* _WHAT TO DO_
**a)** Summarize the blog post below in two sentences.
**b)** List every motorcycle that the blog post below names by make and model.
**c)** Reproduce the part of the blog post below that opens with the words containing "Folks, I tried, I" and closes with "the wrong direction.".
---------- EXCERPTED PASSAGE
Truth be told, I've ALWAYS been a car guy, but my passion for riding is far greater than any joy one can get from driving a car. But, after 40 years of working, a couple of really good commission checks and an understanding wife, I just bought a very special car.
After a particularly hot summer ride, fraught with too many stops and too much traffic, Ms. Rocket declared that her love of riding was over. This wasn't the first time she thought she was through, so I wasn't particularly upset, just accepting of her decision. I told her that we would put her gently used bike up for sale in the spring, and not to worry, I would handle it all. Her next question caught me off guard though.
With my BMW S1000R barely a year old yet, she said, "What are you going to buy, so we can go two-up?" I was like, "Huh?" Her assumption was that I'd sell my Dark Knight for a couples bike. Okay, I'm game. Let's go shopping.
Folks, I tried, I really tried. Fortunately, I had a partner in crime, good friend and riding buddy Kenny B., whose faithful H-D Road King had seen too many roads. His bike was up for sale and he was ready to buy new. So we shopped. We looked at EVERYTHING, from every manufacturer. For 4 weeks, every chance we got, we looked, rode and touched everything on the market. Some were good, some not so. We really like what Triumph has been doing, with their stylish, smaller bikes. Ken is no giant and, as he enters the later stage of his riding career, he knew a smaller bike was his answer. Me, I seemed to be going in the wrong direction.
I rode bigger and bigger bikes, in the hopes of finding 2-wheeled marital bliss. Finally, after our second test ride two-up, on a behemoth BMW Mottarad K1600 GT, perhaps the zenith of all things motorcycle touring, I announced "Not doing it". See, it is easy to put myself in harm's way, ride like an idiot, and suppress my fears of my wife getting hurt riding her own bike. It is quite another for me to take on all of the responsibility for her safety, as we get older and more brittle. With what BMW is asking for that lovely appliance, I thought, "Hell, I can get a new Miata for that!"
Last fall, Ms. Rocket and I took a test drive in a new 2016 MX-5 Miata. We loved it. It has motorcycle-like acceleration, great, quick handling and a sporty exhaust note. I knew I wanted a loaded Grand Tour, with all the buttons and bells, but wasn't in any hurry to make a purchase, and leave my daily driver out in the snow and ice. The salesman was in tune with me, got it, and didn't push. Who the hell buys a new Miata at the end of the year?
--------------------
---------- MATERIAL SHOWN
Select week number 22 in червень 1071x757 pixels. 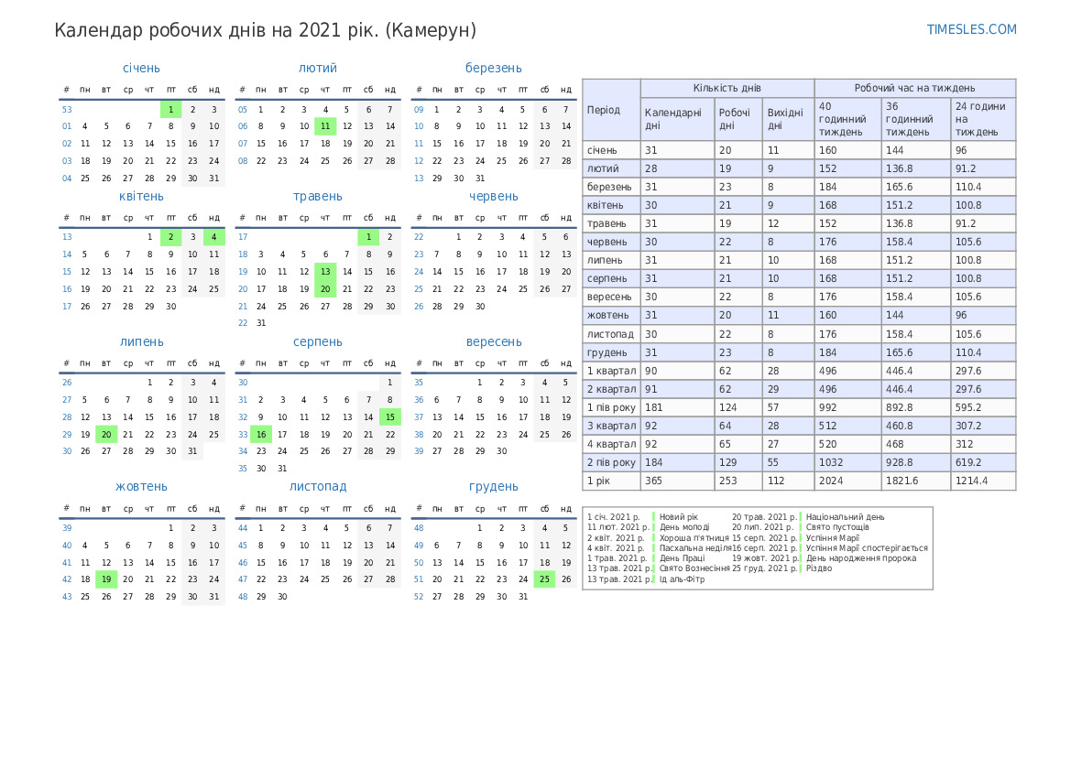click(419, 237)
--------------------
---------- MATERIAL SHOWN
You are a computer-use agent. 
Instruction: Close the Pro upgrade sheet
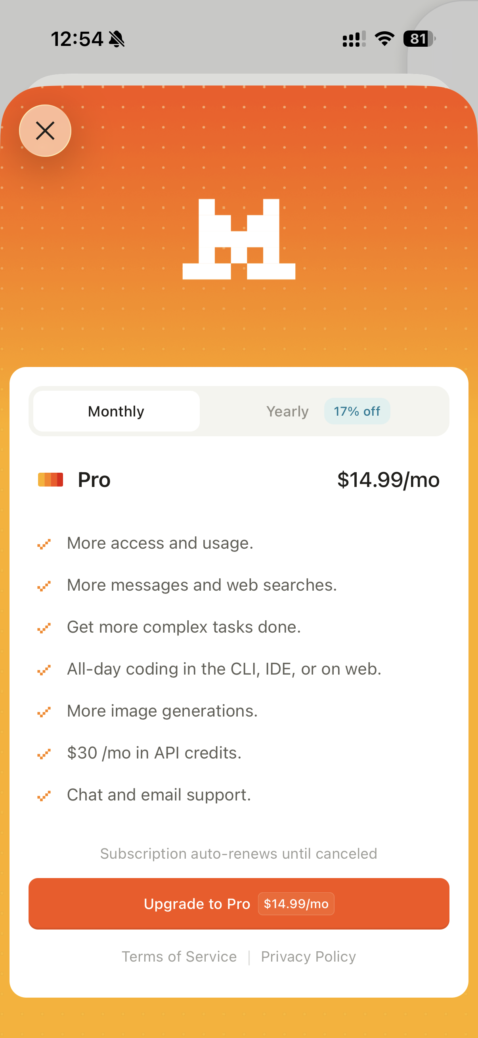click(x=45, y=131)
--------------------
* _THE SOLUTIONS_
**a)** After his wife gave up riding her own motorcycle and expected him to get a bike they could ride two-up, the writer and his friend Kenny B. spent four weeks testing bikes from every manufacturer. He finally refused to take on full responsibility for her safety on a huge touring bike, and instead he and his wife test drove a new 2016 MX-5 Miata, which they loved.

**b)**
BMW S1000R
H-D Road King
BMW Mottarad K1600 GT

**c)**
Folks, I tried, I really tried. Fortunately, I had a partner in crime, good friend and riding buddy Kenny B., whose faithful H-D Road King had seen too many roads. His bike was up for sale and he was ready to buy new. So we shopped. We looked at EVERYTHING, from every manufacturer. For 4 weeks, every chance we got, we looked, rode and touched everything on the market. Some were good, some not so. We really like what Triumph has been doing, with their stylish, smaller bikes. Ken is no giant and, as he enters the later stage of his riding career, he knew a smaller bike was his answer. Me, I seemed to be going in the wrong direction.